De acordo com Giovanni Maciocia, literatura “A Pratica da Medicina Chinesa”, a “Ansiedade” é um termo geral que indica um estado crônico de medo e intranquilidade. No entanto, isto não significa que, entre as emoções, apenas o medo gere ansiedade. O estado Crônico de ansiedade pode advir de muitas emoções, em especial, preocupações, medo, alegria excessiva, choque, culpa, vergonha ou excesso de pensamentos. 
    Não há na Medicina Chinesa um termo que corresponda exatamente ao que chamamos de “Ansiedade”, mas muitas entidades das doenças chinesas antigas se parecem com a Ansiedade. As duas principais entidades de doenças que correspondem à ansiedade são: Medo/palpitação e Pulsação de Pânico. 
Essas condições envolvem estado de medo, preocupação e ansiedade que em excesso levam a crises de Pânico.
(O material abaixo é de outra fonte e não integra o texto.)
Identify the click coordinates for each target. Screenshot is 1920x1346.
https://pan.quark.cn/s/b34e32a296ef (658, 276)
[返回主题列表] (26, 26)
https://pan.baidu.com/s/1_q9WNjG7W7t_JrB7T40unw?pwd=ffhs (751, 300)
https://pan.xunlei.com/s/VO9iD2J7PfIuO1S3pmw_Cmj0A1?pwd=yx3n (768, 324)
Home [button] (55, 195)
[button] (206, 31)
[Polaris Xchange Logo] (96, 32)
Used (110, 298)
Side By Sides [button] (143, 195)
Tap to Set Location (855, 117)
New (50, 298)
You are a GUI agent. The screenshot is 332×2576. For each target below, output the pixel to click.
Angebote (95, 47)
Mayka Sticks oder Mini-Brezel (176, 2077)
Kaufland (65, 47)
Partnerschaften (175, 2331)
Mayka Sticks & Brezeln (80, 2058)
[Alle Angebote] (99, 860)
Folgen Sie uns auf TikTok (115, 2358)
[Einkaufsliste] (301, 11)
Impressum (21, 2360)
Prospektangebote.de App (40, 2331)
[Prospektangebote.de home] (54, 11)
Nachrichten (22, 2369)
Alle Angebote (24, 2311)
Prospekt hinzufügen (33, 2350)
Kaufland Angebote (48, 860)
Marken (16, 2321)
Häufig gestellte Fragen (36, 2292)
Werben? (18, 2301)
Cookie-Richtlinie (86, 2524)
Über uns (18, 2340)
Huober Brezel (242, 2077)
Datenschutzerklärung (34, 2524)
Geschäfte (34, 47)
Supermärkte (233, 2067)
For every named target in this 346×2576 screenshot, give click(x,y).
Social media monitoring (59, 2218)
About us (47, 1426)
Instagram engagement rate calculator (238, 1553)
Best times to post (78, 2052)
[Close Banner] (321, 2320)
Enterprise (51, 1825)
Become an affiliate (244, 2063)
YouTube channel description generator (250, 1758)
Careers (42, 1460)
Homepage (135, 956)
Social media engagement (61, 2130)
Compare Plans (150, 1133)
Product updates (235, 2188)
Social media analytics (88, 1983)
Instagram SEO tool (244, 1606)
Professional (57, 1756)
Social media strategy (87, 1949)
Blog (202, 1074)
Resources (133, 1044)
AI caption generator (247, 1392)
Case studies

A Acupuntura é um ótimo recurso para se tratar a Ansiedade, Pânico e Depressão, e todos os problemas acima citados, por se tratar de uma técnica que tem como propriedade tratar além das queixas fisicas, fisiológicas, também as emocionais. 
Sabemos que o desequilíbrio emocional pode levar a varias doenças fisiológicas como arritmia, alterações da pressão sanguinea, enxaquecas, dores musculares, insônias, alteração de humor, fibromialgias, problemas digestivos e intestinais como refluxo e colites, entre outros. 
Em minha vivencia em consultório é nítido o grande aumento do número de casos após o inicio desta pandemia, principalmente em pessoas com faixa etária de 17 a 25 anos. Já a Depressão, houve um acrescimo entre os idosos, que por pertencerem ao grupo de risco, tiveram que se manter mais restritos e isolados do que o restante da população, privando-se da socialização. 
Essas mudanças bruscas de vida, informações em excesso e muitas não confiáveis potencializam a situação levando as pessoas a desenvolverem um desequilíbrio emocional gerando o Pânico e somatizando sintomas que levam o paciente a adoecer. 
Segue algumas dicas para se manter saudável e equilibrado, seja de uma forma psicológica como fisiológica. 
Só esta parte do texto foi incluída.